Task prompt | Your copy should run exactly from the line containing "You are a computer-use" to the last line of the entries below, and it should include no pictures.

Recorded data |

# # # # #

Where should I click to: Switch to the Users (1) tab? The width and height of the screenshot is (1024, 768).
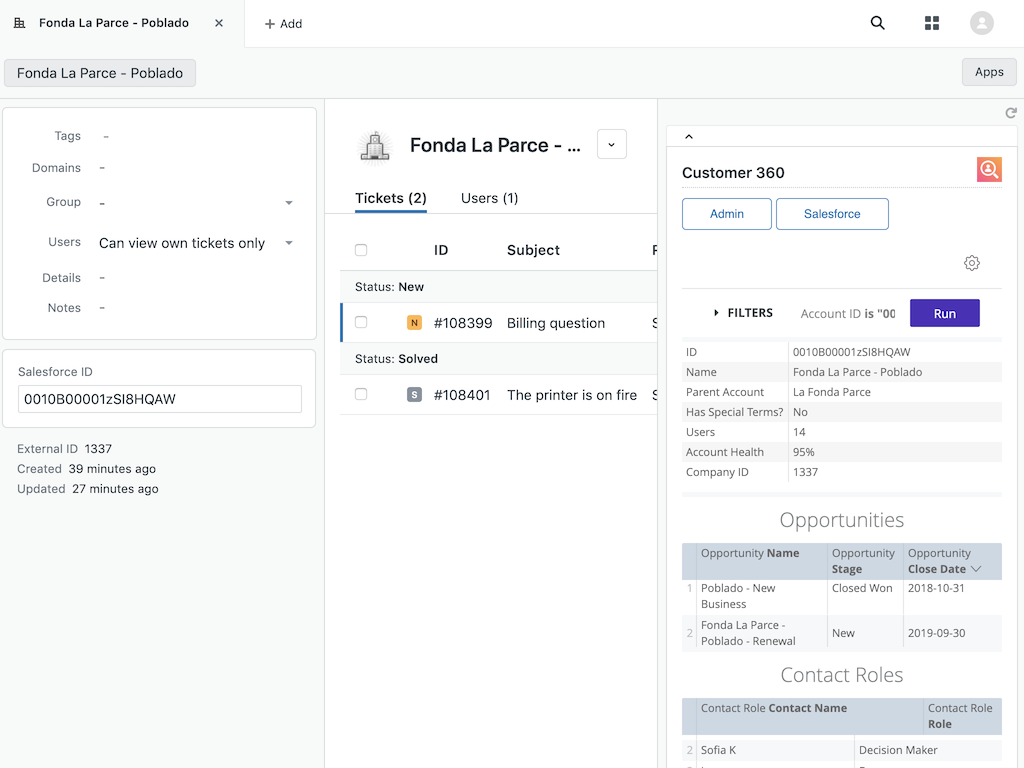(489, 198)
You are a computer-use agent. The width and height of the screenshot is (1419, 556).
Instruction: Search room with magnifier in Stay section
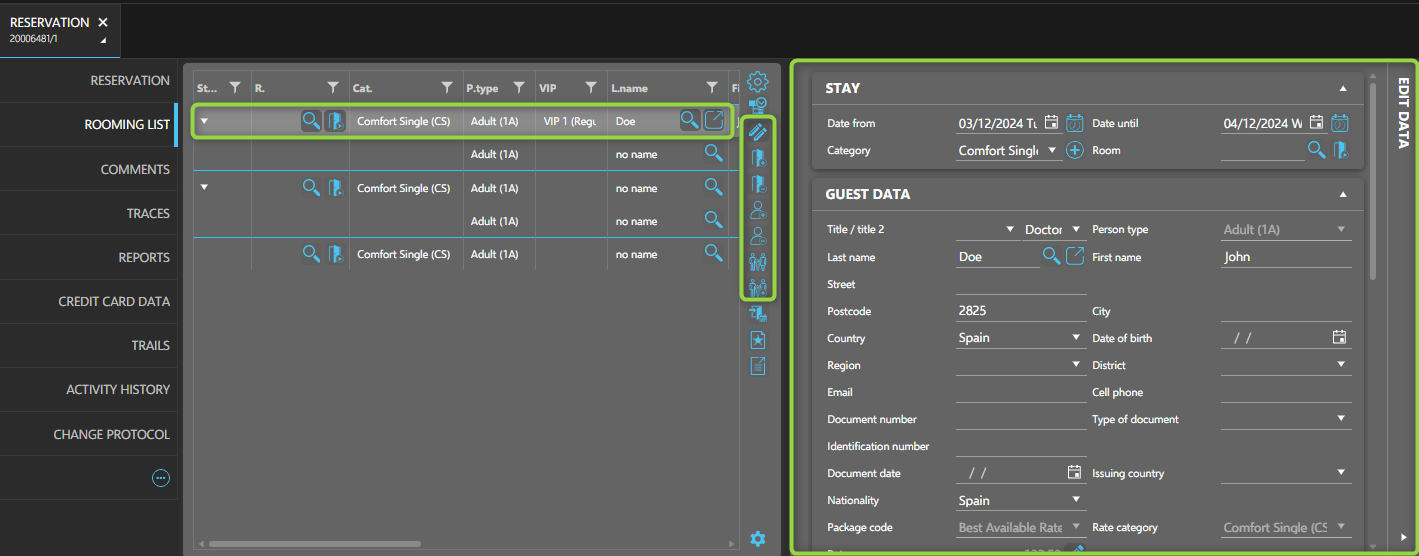pos(1318,151)
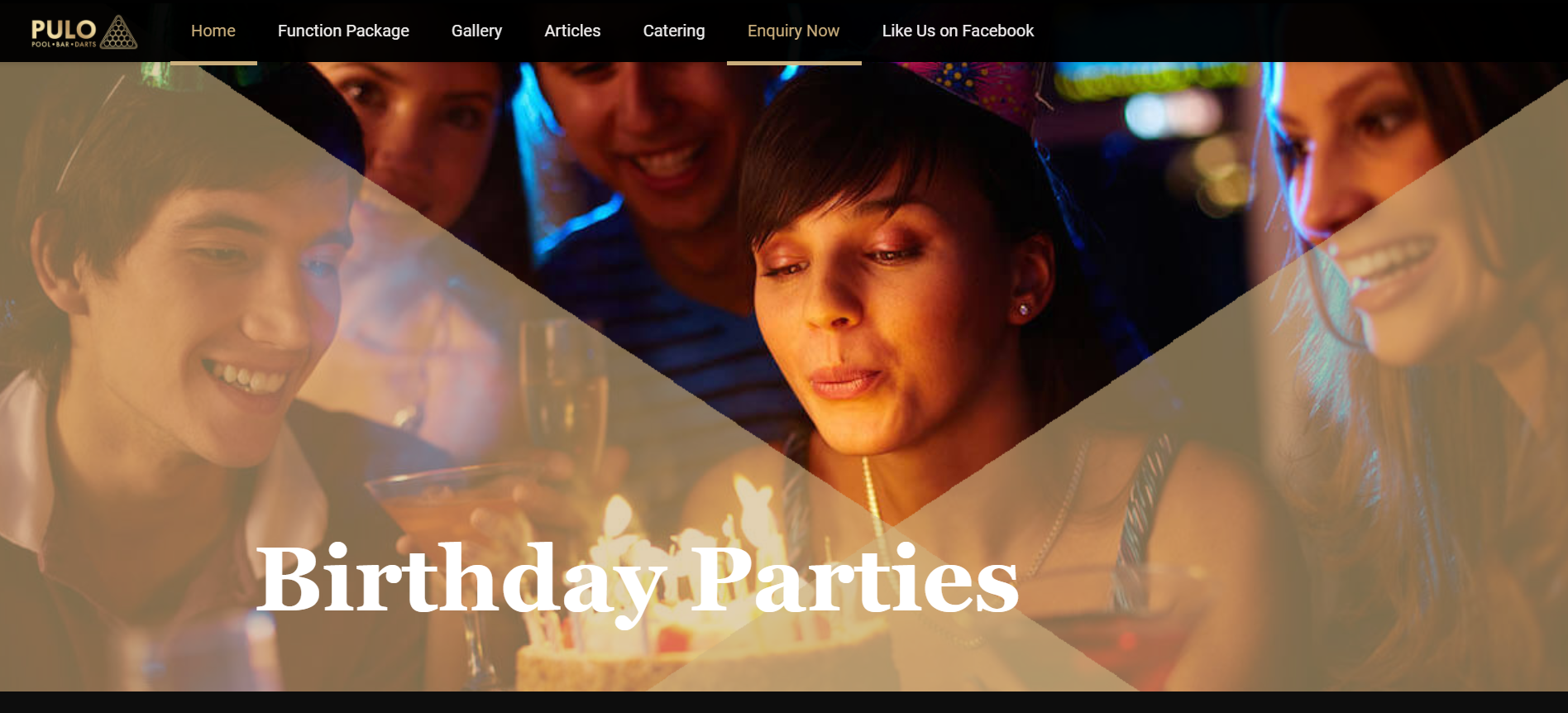Open the Home menu item
1568x713 pixels.
coord(213,31)

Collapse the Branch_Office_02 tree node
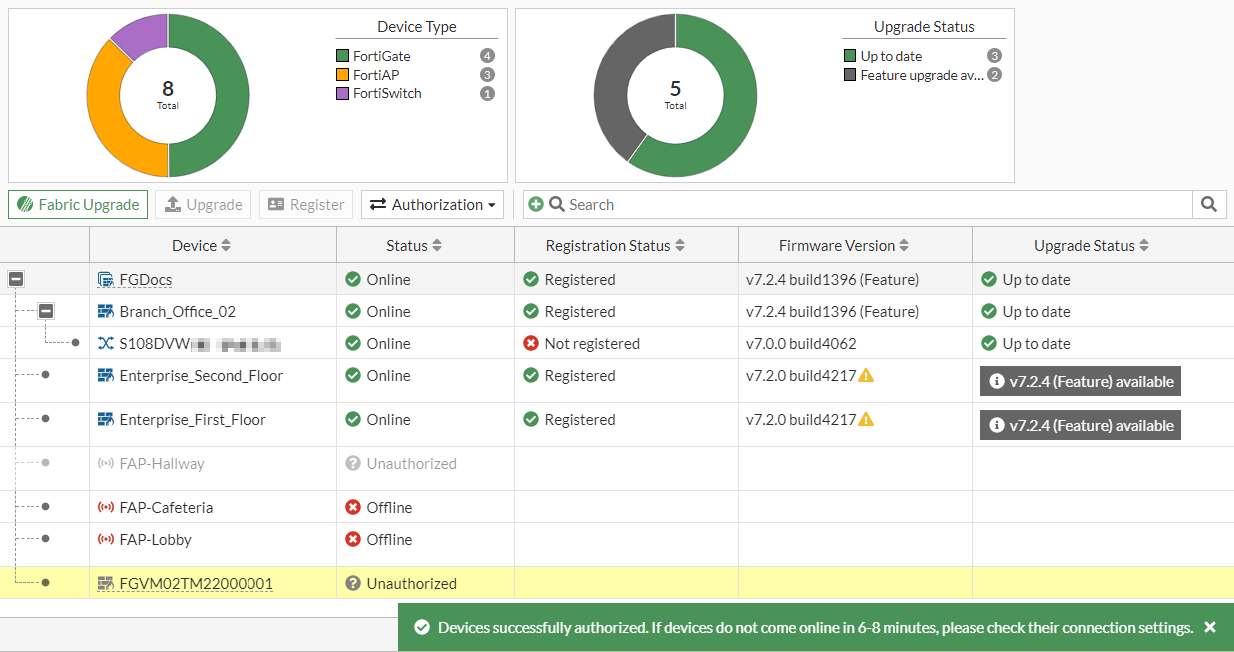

# # # # #

Your response |
You are a computer-use agent. The width and height of the screenshot is (1419, 556).
Instruction: Search room with magnifier in Stay section
pos(1318,151)
Open the Home menu item
1568x713 pixels.
coord(213,31)

Collapse the Branch_Office_02 tree node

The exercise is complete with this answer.